* Begin DATA EXTRACT *

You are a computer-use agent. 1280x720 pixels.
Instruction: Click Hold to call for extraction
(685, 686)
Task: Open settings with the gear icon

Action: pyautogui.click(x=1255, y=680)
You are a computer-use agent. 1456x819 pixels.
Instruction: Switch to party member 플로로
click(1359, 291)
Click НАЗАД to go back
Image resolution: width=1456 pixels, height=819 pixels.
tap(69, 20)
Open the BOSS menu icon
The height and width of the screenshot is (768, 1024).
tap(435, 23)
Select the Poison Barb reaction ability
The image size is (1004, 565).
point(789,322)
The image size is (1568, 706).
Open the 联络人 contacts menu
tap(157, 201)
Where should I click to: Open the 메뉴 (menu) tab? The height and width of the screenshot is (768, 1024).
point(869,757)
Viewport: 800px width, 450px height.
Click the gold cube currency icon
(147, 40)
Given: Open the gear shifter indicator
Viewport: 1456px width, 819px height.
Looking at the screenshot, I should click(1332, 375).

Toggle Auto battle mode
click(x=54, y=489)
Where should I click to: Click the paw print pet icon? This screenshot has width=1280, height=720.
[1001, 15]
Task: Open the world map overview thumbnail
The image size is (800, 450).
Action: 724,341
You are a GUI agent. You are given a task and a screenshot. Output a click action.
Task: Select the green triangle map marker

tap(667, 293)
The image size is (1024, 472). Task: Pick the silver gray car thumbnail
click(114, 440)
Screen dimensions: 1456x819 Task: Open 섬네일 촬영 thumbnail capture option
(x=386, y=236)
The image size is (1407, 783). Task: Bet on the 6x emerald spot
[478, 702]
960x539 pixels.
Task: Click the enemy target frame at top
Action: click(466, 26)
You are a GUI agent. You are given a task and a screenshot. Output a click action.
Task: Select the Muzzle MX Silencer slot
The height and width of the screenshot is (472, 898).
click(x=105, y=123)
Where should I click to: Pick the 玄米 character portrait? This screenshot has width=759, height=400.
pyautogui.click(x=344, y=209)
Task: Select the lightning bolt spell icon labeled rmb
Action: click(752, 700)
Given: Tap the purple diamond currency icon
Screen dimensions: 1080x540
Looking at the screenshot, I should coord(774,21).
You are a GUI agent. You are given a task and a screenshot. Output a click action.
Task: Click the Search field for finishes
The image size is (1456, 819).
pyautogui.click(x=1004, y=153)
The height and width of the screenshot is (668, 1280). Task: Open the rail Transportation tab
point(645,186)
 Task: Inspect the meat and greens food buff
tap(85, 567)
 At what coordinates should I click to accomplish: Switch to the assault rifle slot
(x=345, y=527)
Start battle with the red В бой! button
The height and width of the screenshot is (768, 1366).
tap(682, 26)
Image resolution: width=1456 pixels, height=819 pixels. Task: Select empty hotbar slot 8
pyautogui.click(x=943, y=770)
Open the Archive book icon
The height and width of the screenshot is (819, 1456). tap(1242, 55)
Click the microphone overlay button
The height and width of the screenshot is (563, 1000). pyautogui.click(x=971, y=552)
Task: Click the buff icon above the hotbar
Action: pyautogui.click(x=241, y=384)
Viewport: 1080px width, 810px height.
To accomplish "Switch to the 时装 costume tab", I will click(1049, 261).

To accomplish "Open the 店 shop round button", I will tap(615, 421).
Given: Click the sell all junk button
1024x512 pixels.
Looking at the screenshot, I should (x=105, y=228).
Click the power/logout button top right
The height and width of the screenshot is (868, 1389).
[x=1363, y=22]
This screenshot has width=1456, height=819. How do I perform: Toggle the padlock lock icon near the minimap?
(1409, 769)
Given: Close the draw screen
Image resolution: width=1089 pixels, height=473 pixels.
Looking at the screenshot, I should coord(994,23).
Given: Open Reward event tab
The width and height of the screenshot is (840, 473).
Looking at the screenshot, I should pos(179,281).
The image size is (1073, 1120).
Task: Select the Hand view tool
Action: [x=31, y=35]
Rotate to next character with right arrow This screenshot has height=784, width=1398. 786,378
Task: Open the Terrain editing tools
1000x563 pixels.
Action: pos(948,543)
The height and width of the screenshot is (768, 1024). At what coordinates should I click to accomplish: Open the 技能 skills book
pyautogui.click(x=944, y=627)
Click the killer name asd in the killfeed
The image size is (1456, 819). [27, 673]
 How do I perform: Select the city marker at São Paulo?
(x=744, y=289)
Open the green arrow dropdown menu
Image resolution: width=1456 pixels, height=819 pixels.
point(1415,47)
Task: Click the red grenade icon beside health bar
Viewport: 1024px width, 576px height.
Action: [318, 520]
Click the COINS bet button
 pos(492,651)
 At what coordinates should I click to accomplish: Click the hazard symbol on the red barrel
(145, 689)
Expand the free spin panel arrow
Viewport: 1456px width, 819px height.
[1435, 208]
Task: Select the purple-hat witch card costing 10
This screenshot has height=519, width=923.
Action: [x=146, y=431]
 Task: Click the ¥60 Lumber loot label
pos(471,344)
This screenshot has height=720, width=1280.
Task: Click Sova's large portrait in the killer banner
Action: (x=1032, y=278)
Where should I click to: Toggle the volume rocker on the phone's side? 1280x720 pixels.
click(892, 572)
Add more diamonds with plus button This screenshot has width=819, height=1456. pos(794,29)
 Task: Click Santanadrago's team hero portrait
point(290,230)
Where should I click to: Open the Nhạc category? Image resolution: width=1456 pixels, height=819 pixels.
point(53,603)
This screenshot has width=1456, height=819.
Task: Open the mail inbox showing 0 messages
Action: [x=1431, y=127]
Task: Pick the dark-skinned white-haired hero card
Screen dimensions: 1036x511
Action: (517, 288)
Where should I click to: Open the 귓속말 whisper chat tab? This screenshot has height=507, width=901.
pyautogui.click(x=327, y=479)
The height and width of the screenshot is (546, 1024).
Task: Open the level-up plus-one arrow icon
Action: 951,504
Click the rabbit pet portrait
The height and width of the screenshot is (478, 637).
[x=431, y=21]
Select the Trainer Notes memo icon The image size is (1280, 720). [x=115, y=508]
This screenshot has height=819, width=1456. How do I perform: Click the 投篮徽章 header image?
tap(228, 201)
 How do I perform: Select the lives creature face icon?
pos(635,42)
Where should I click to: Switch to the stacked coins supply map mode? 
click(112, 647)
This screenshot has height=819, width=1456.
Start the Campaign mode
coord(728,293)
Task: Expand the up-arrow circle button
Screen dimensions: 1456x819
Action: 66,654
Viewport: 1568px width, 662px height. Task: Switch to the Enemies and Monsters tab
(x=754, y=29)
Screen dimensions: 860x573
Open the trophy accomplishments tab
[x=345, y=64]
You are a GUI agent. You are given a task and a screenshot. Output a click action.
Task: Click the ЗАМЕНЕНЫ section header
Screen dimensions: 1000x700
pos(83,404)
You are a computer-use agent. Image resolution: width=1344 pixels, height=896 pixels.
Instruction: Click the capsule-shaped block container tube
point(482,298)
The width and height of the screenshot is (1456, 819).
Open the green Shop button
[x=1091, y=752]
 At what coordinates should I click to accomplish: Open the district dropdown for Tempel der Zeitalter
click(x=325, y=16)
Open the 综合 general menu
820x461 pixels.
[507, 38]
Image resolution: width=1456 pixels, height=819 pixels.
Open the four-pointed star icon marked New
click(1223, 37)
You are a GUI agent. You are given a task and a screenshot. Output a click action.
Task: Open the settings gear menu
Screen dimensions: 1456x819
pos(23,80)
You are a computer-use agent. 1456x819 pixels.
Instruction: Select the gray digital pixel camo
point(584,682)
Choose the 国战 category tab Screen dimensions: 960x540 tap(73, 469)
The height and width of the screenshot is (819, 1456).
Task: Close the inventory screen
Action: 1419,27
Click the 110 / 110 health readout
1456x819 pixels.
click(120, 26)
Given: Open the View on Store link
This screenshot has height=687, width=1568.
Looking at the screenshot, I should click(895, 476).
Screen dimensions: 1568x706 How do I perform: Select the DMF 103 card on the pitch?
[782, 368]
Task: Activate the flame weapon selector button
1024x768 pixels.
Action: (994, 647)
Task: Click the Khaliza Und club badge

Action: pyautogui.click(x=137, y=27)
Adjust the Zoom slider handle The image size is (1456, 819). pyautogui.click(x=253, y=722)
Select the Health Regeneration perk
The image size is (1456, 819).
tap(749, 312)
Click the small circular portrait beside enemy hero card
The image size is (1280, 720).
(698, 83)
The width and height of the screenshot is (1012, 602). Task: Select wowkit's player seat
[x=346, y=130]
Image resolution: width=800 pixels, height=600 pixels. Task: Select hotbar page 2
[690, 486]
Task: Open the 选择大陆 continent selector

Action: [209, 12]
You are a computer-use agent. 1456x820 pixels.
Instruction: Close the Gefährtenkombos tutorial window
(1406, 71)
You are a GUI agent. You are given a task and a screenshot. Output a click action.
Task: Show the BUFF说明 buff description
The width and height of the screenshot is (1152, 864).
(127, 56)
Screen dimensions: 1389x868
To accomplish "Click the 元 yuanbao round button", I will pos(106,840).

* End DATA EXTRACT *

◆ YOUR TASK
Which lines of the records above contain the string "menu"? Show each one in full.

◆ ANSWER TO THIS TASK
Open the BOSS menu icon
Open the 联络人 contacts menu
Where should I click to: Open the 메뉴 (menu) tab? The height and width of the screenshot is (768, 1024).
Open the green arrow dropdown menu
Open the 综合 general menu
Task: Open the settings gear menu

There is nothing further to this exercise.